Del snarled. "You should have left me the leader. We had a duel planned."

"No, it's okay. Excellent work, Altas." Icey shook his head. "And they say Cybrids don't have a sense of humor."

"So you have all two thousand of them locked up in their transports, eh?" Ko'ah said.

"Yes, minus anything I considered a possible threat. Or useful. They should be unconscious for a further three to twelve hours."

"Let's leave them a note," Ko'ah said, and grinned.

-----

Mee was steamed. Not only were all her weapons gone, her vehicle's main power conduits had been stripped down, part of the exterior armor removed, and the computer core had been drained.

She paced the interior of the small vehicle for a minute, then sighed.
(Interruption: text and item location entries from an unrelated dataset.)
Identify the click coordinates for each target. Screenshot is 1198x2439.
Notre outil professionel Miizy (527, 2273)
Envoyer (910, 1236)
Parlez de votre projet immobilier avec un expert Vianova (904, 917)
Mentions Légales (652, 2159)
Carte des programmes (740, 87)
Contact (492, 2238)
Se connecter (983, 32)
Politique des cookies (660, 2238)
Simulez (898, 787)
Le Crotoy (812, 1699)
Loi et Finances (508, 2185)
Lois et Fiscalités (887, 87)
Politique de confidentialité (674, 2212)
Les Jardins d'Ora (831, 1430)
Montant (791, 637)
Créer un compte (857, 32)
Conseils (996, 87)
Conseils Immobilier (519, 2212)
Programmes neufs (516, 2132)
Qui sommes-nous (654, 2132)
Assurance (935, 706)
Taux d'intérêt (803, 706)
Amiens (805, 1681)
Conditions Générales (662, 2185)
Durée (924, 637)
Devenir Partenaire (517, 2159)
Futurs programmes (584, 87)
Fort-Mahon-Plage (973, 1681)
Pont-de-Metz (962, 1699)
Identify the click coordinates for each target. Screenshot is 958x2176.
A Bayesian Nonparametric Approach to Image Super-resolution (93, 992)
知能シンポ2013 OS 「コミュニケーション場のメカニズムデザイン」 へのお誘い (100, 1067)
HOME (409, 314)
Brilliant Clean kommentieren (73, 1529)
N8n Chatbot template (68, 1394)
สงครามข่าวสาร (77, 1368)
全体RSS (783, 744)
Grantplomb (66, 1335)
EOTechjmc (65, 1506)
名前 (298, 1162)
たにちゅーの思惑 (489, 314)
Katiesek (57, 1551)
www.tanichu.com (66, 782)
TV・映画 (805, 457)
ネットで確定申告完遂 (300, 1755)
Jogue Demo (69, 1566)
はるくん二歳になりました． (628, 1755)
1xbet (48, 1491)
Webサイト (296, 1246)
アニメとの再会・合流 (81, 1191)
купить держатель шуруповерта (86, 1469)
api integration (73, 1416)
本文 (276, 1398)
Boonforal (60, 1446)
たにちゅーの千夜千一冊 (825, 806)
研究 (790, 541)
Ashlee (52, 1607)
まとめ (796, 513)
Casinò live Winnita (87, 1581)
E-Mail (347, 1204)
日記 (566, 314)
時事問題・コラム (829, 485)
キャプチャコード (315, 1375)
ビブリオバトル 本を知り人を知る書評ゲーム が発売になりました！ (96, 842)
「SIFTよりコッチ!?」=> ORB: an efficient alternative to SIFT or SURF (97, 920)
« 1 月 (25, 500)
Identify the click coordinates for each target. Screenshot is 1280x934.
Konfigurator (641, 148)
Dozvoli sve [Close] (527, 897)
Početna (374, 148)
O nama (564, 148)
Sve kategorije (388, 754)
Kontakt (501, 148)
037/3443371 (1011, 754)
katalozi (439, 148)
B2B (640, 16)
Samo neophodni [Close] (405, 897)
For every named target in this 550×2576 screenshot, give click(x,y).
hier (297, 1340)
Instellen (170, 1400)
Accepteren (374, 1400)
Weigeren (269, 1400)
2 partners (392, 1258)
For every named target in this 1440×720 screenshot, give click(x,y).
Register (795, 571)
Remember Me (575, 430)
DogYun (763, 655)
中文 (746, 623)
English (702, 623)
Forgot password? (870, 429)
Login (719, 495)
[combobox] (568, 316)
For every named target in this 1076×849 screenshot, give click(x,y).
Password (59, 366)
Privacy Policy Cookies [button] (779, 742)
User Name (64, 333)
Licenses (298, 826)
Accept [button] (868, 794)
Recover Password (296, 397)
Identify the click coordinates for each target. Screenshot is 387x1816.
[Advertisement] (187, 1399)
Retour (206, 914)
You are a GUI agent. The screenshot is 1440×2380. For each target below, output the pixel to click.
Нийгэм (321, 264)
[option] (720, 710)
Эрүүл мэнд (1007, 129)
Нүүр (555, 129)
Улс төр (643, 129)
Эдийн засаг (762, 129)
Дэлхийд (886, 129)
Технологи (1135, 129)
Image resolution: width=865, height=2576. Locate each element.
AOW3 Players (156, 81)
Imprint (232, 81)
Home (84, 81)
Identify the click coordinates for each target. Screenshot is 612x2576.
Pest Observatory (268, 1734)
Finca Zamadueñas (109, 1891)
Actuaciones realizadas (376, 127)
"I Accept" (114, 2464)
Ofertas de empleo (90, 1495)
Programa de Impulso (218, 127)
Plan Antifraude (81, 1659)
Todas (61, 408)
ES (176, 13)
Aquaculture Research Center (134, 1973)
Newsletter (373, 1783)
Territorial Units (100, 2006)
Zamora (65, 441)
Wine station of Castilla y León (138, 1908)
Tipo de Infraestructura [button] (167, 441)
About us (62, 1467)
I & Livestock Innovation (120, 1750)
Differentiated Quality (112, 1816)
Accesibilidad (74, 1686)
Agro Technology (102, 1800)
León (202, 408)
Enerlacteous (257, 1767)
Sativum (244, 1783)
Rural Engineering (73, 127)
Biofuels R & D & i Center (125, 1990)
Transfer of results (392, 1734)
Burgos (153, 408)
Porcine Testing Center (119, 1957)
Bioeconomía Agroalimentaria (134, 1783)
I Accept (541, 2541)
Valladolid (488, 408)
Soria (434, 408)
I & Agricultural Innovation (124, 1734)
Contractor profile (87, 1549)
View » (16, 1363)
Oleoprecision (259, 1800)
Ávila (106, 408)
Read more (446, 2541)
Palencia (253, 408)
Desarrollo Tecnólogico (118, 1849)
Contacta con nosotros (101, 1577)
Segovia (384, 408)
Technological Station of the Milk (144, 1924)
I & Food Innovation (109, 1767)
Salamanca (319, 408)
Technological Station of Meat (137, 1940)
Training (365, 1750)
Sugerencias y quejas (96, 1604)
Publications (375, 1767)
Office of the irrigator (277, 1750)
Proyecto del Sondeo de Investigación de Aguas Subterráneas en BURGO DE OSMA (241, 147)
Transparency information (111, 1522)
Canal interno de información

She had lost. Galling, but she was not so weak as to try to deny it. She had fought a good fight, but the Ghosts had fought a better one.

A piece of brown paper on the console caught her eye. Her lips thinned as she read it.

A: Pleasant dreams?
D: My sword and I await your next visit.
I: Y'all come back now, y'heah?
K: Will you go out with me?
R: Give Petresun my regards.
T: Go get your own colony.
X: Count your blessings.

Underneath the paper was a small credit cube, the type used to keep track of credits and debts between individuals. She read the small text on the lit face.

Credit: Fantasma Colony
Debtor: Commander Kym Mee
Amount: 87 lives

She set the cube down slowly, gazing out the window toward the scarp and the colony entrance. She bowed her head, unfastened the badge of rank on her collar, and dropped it to clatter hollowly on the floor.